Saturday, February 21, 2009

A Crash Course in Photojournalism

Looking for a crash course on photojournalism? Mindy McAdams has just what you're looking for in a new post on her very helpful and inspiring blog, Teaching Online Journalism.

In this seventh post of her series, “Reporter’s Guide to Multimedia Proficiency,” she tackles photojournalism. In "Learn How to Shoot Decent Photos" McAdams covers those basics on why still photos still matter, and why it's essential for young journalists to know how to take a good photo. She writes:
"Every journalist should be able to capture a decent photo in a breaking news situation. You might be the only journalist on the scene. Sure, today it’s likely that 100 people with cell-phone cameras will be on the scene too — but why shouldn’t YOU be the one who captures the Page One image that gets picked up by Reuters or AFP and zapped around the world?"
She goes on to say that you don't need the most sophisticated photo equipment to get the job done. What matters is that you know what makes a good photo, and that you can get the shot when it counts.

Finally, she has the same message I've been drilling into my students this term: Practice, practice, practice!
"Shoot lots of photos of EACH thing you think is worth shooting. Since photojournalism is real life and not posed, your subjects will be moving and changing.
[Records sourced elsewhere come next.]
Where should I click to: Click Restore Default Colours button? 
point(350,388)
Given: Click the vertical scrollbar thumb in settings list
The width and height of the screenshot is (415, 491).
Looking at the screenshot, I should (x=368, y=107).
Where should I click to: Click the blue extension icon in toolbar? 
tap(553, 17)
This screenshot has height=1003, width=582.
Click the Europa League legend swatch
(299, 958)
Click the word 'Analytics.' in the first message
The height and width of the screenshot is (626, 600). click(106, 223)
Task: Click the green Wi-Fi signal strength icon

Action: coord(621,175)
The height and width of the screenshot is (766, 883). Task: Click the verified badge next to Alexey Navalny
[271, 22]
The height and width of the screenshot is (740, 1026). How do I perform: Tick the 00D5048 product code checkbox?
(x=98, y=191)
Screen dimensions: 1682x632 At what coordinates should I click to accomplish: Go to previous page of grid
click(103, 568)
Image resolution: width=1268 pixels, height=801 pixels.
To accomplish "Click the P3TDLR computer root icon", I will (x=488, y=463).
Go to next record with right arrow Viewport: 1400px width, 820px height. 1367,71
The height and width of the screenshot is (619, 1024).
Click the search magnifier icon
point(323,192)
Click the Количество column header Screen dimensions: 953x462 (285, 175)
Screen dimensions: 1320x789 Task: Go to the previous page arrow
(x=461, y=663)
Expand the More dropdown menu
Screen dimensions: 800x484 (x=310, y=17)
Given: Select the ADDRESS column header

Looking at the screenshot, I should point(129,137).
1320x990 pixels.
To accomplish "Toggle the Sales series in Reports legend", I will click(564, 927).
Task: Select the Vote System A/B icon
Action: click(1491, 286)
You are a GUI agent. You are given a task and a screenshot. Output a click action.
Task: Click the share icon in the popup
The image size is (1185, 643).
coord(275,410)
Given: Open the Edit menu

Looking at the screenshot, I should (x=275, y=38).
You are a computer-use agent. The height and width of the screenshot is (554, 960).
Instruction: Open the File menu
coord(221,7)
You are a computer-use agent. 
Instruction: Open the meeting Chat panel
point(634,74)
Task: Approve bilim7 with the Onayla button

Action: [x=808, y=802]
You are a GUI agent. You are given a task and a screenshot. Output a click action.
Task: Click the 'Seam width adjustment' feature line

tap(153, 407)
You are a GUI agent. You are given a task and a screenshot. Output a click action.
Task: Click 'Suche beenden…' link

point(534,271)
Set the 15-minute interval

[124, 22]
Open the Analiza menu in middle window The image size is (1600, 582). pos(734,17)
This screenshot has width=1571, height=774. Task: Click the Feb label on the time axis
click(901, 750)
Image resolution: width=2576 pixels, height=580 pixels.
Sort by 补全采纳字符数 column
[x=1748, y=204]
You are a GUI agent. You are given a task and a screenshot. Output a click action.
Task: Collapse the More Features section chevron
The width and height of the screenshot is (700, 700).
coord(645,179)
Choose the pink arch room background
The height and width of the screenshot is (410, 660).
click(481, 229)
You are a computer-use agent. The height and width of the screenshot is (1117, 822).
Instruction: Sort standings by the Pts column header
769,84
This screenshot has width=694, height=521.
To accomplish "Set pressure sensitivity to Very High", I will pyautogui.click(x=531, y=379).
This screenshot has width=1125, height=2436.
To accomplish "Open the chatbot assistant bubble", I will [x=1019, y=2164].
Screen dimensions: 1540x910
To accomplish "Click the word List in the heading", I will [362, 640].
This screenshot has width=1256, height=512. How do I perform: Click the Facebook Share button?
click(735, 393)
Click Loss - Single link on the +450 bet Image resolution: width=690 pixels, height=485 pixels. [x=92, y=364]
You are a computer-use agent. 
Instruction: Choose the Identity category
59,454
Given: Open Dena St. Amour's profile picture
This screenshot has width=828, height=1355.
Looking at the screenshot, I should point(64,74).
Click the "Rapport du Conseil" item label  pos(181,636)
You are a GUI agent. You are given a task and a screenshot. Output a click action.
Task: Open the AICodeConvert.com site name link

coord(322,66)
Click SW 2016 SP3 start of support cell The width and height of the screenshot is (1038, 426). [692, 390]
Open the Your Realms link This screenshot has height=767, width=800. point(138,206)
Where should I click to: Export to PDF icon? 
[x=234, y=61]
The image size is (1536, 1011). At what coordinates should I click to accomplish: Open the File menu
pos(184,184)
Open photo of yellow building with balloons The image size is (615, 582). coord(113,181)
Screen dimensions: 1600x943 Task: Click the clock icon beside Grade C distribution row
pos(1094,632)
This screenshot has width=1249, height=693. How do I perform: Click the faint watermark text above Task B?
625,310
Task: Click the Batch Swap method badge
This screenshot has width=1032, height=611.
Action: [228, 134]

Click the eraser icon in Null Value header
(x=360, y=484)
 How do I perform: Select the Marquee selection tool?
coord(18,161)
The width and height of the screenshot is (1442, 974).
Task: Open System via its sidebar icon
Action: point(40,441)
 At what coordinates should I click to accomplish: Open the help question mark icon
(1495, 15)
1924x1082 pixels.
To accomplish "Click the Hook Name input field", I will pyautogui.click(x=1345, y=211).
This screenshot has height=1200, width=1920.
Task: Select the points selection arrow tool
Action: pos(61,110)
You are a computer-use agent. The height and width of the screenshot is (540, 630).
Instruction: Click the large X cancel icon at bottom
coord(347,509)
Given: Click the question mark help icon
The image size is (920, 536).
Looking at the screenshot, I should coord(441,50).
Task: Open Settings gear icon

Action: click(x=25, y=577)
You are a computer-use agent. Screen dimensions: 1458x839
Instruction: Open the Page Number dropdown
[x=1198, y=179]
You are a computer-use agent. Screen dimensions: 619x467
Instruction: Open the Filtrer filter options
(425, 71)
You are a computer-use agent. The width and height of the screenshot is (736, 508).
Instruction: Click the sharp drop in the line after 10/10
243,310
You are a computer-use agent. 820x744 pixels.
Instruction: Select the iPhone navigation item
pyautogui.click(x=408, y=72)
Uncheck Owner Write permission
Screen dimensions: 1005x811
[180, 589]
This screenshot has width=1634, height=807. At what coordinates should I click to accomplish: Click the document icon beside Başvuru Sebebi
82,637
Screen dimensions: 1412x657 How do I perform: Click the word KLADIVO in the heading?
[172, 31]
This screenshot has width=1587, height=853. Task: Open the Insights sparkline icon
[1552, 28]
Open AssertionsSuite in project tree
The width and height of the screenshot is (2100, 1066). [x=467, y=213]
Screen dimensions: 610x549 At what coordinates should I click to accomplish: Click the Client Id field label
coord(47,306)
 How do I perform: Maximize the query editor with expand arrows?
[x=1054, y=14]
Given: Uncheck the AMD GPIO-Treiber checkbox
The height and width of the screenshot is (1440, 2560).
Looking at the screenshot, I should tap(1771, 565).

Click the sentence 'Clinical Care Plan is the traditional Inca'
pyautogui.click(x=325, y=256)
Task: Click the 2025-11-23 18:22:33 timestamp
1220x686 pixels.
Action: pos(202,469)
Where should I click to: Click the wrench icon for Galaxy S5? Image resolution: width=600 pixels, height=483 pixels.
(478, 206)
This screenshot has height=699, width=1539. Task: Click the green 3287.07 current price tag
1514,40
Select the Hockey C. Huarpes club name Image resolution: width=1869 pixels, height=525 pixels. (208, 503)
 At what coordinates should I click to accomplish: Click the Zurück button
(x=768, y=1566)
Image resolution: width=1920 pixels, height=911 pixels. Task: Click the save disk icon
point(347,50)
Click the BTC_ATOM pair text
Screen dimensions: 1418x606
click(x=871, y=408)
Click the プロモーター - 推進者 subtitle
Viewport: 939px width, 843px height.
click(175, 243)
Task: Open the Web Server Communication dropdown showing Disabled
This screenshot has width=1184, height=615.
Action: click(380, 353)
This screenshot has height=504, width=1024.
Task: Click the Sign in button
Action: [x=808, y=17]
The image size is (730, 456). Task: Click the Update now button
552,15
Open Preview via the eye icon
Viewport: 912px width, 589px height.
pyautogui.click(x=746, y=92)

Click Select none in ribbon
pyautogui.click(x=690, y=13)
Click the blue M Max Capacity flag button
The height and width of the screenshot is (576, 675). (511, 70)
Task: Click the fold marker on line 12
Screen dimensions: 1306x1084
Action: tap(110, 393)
Part of the trick to getting a good shot is to shoot waaay more pictures than you ever did on your summer vacation."
So, what are you waiting for, get out there and take some more photos!


(Photo credit: "Kuwait Free Photographers" by NoNo^Q8 - Free Photographer, courtesy of

1 comment:

Kent said...

Re shooting lots of photos. I remember that back in the dark(room) ages, photographers had to burn through lots of expensive film to get the shots they wanted. Now in the digital age, we can shoot thousands of shots for "free". All the more reason to get snap happy.